5 Easy and Natural Steps to Protect Your Children from Fall Weather Injuries

fall weather injury prevention

Now that the cooler weather is here, many people are packing away their summer shorts and T’s, and pulling out the heavier pants and sweaters. Fall is a popular time of year when hypothermia and other cold related injuries are at their highest. People, reluctant to let go of summer, still try to dress for the warmer temperatures during these transitional months.

Hypothermia is a very common injury this time of year. It occurs when the body loses more heat than it produces. If the body’s internal temperature drops too low, it can become a serious medical emergency. Children are at a greater risk of getting weather induced trauma because they are continually moving and do not feel the chill. There are many ways that parents can protect their youngsters from the autumn’s weather induced dangers.

Dress Appropriately

It can be difficult for any parent to make sure their offspring wear the proper clothing for the season. Older children and teenagers are especially likely of becoming hypothermic when outside because they do not always dress for the outdoor climate. They want to look fashionable, not warm. Help them choose clothing that is in style yet comfortably toasty as well. Today, many designers are meeting the needs of producing seasonal attire that is both attractive and functional so meeting both needs is getting easier for the parent and trendy school ager.

Put the Summer Clothes Away

Students will wear their favorite hot weather outfit if it is easily accessible so pack them up. You can help them resist temptation by stowing their hot weather wear in boxes or bins along with all the other summer gear.  By limiting their choices, they will be more likely to pick a nice cooler temperature outfit.

Wear Light Layers

This time of year, the weather can fluctuate a lot throughout the day. Mornings can be cold but, by afternoon, the outside is much more comfortable. Layering your clothing is the best way to adapt to the changing elements while maintaining adequate body warmth. Wear several light layers to insulate your self and your children. Layers add protection and retain the torso’s heat. It’s easy to remove one layer to cool down if you or your child gets too heated.

Cover the Extremities

Fingers, toes, ears, and necks get too chilly if they are not covered properly. Hats, mitts, scarves, socks, and proper shoes or boots should always be readily available if they are needed. Flip flops and sandals will not adequately cover the toes from the frost. It’s time to pack them away for the more stylish fall shoes and boots.

Watch for Early Signs

If your kids are starting to show signs that they are getting too cold, bring them somewhere warm. Shivering is the first sign of Hypothermia. If your youngsters start to shiver, it’s an indication that it is time to get out of the weather and into an area with heat. Early detection is the best way to treat any element related event.

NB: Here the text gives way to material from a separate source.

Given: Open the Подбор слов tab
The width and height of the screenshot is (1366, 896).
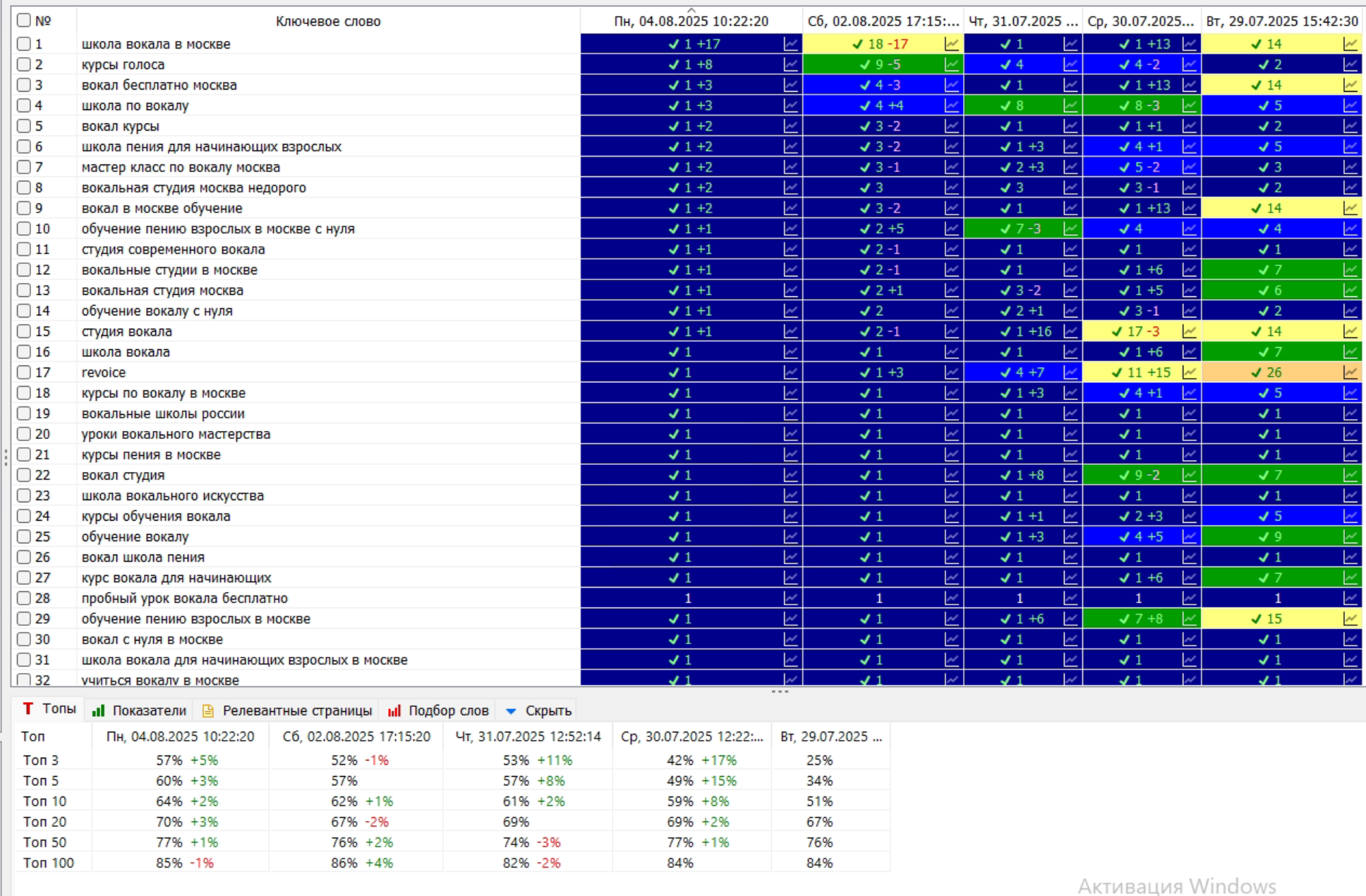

Autumn is one of the most common times of year for Hypothermia and other cold related injuries to happen. The changing environmental temperatures are not always something that we are mentally or physically prepared for. Children are at a higher risk of suffering from the effects of the cooler season because they are more mobile and do not always feel the negative effects. Preparing for, and recognizing the signs that the cooler weather is starting to cause harm will help prevent serious injury from occurring.

At Stephen Nutt Chiropractic, we believe that natural steps are the best methods for staying healthy during any seasonal change. Dressing for the climate is one of the easiest and most effective ways to eliminate the dangers.

Maintaining a healthy lifestyle also helps lower your chances of being negatively impacted by the elements. A healthy mind and body are stronger and better at fighting external conditions. Eating a balanced, nutrient rich diet, daily exercise, and regular visits to your chiropractor will also help you stay able-bodied during the changing seasons.